Psychosocial factors are important predictors of depression. Emotional support and organized religious activities may represent protective factors against depression, whereas collectivism may increase their risk.
Nurses need to be particularly aware of the potential psychological strain for patients with collectivist values, experienced stigma, disruptions in church attendance, and lack of emotional support. In addition, the treatment plans for these patients should ensure that family members are knowledgeable about cancer, its treatment, and side effects so they are empowered to meet support needs.
Among older African American patients with cancer, emotional support and reassurance from family and friends that they will not abandon them decreases the likelihood of depressive symptoms and minimizes the impact of stigmatizing responses, but the perception that the illness is placing a strain on the family increases the likelihood of such symptoms. Emotional support likely is a stronger predictor of depressive symptoms than religious service attendance.

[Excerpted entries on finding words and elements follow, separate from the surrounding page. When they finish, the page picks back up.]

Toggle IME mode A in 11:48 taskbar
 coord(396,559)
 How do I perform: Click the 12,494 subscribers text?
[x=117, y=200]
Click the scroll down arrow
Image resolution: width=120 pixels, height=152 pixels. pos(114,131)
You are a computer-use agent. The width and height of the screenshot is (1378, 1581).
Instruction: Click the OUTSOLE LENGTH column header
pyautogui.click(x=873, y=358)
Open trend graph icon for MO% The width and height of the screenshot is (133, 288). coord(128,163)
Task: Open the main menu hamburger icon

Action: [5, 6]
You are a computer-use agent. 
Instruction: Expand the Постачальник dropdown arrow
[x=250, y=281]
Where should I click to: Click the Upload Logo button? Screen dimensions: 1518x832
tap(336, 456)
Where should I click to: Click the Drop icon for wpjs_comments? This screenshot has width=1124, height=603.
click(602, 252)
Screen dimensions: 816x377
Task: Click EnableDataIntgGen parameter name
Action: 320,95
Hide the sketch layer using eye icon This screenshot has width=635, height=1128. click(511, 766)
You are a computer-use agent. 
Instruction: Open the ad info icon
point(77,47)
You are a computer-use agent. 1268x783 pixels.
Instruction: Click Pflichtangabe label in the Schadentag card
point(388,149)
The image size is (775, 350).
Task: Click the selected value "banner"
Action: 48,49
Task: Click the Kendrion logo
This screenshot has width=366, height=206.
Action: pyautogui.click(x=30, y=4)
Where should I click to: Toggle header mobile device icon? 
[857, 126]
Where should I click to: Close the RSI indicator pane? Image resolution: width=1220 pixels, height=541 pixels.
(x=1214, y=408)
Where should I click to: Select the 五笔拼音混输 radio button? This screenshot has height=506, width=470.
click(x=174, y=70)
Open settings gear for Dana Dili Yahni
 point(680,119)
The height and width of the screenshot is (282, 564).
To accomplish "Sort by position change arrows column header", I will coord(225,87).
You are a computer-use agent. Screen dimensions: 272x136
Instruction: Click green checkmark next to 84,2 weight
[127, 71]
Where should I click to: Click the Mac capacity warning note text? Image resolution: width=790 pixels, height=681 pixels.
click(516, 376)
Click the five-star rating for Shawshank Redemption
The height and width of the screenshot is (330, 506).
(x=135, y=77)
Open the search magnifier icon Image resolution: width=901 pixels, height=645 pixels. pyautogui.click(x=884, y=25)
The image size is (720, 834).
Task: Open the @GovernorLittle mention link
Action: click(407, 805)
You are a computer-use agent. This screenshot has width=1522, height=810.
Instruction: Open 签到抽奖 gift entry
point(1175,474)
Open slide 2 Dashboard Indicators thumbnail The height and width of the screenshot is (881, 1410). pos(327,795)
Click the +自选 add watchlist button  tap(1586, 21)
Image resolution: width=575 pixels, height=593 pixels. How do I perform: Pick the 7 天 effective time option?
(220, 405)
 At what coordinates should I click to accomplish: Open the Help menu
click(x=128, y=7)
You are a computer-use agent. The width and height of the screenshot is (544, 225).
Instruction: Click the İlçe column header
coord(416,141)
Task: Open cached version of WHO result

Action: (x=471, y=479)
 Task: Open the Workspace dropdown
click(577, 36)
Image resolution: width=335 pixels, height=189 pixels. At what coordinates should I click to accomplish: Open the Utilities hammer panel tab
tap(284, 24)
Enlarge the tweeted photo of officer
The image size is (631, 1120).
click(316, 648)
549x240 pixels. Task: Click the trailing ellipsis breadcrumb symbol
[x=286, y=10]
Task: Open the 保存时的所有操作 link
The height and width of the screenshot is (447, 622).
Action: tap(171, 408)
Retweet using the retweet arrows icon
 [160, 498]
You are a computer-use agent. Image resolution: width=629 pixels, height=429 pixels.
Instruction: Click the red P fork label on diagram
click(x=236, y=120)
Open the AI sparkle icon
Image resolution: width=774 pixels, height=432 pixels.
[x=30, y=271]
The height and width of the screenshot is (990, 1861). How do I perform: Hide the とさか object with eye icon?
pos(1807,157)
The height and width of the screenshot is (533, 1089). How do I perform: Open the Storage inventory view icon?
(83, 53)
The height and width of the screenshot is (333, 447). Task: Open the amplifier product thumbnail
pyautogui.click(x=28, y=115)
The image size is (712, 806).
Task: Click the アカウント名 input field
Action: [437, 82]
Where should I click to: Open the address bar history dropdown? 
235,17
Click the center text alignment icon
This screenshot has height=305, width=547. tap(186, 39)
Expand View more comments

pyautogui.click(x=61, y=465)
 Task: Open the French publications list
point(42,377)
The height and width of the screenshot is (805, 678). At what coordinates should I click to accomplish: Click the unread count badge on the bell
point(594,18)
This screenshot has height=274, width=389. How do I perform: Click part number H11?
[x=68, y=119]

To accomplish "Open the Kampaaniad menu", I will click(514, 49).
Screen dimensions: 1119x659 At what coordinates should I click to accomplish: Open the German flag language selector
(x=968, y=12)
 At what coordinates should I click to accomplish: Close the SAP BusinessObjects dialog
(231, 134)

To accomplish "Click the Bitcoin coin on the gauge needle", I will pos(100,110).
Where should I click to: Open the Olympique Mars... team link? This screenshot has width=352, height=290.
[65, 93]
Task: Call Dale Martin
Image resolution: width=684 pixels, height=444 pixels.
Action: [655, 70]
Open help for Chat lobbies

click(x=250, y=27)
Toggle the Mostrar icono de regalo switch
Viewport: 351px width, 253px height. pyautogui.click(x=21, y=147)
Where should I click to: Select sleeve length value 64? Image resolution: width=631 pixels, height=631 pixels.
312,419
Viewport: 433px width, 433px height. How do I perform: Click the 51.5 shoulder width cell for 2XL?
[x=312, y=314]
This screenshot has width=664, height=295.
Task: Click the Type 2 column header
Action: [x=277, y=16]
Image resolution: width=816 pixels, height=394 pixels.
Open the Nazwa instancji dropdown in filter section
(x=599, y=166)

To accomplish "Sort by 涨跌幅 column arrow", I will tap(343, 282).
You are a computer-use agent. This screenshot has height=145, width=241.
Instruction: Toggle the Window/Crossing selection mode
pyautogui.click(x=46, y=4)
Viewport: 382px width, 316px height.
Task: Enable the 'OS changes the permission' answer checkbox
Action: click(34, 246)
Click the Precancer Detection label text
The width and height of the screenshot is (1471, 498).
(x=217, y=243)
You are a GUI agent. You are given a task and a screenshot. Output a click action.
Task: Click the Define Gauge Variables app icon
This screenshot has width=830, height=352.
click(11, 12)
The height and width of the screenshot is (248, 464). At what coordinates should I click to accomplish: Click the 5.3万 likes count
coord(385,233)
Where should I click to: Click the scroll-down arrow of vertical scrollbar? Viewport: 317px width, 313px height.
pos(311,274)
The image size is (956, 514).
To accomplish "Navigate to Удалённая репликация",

目的/目标:确定社会心理因素是否能预测老年非裔美国癌症患者的抑郁情况。
描述性相关性研究。
美国东南部一家由国立癌症研究所指定的癌症中心的门诊肿瘤诊所。
年龄在50 - 88岁的非裔美国癌症患者。
采用Fisher精确检验和Wilcoxon秩和检验来评估可能抑郁(老年抑郁量表)或未抑郁患者之间的差异。使用多元线性回归统计来确定预测抑郁得分较高的社会心理因素。将教育程度和性别作为协变量纳入。
宗教信仰、情感支持、集体主义、感知耻辱感和抑郁。
参与者(N = 77)的平均年龄为61岁(标准差 = 8.4),大多数人受过良好教育、有保险、有宗教信仰且目前正在接受治疗。收入最低类别、未婚或男性的参与者抑郁得分较高。由有组织的宗教活动、情感支持、集体主义、教育程度和性别组成的多变量模型解释了抑郁得分变化的52%(调整后的R²)。耻辱感在多变量模型中变得不显著。
社会心理因素是抑郁的重要预测因素。情感支持和有组织的宗教活动可能是预防抑郁的保护因素,而集体主义可能会增加抑郁风险。
护士需要特别关注具有集体主义价值观、经历耻辱感、教堂礼拜活动中断且缺乏情感支持的患者的潜在心理压力。此外,这些患者的治疗计划应确保家庭成员了解癌症、其治疗方法和副作用,以便他们有能力满足支持需求。
在老年非裔美国癌症患者中,来自家人和朋友的情感支持以及他们不会被抛弃的保证会降低抑郁症状的可能性,并使耻辱反应的影响最小化,但认为疾病给家庭带来压力会增加此类症状的可能性。情感支持可能比参加宗教活动更能预测抑郁症状。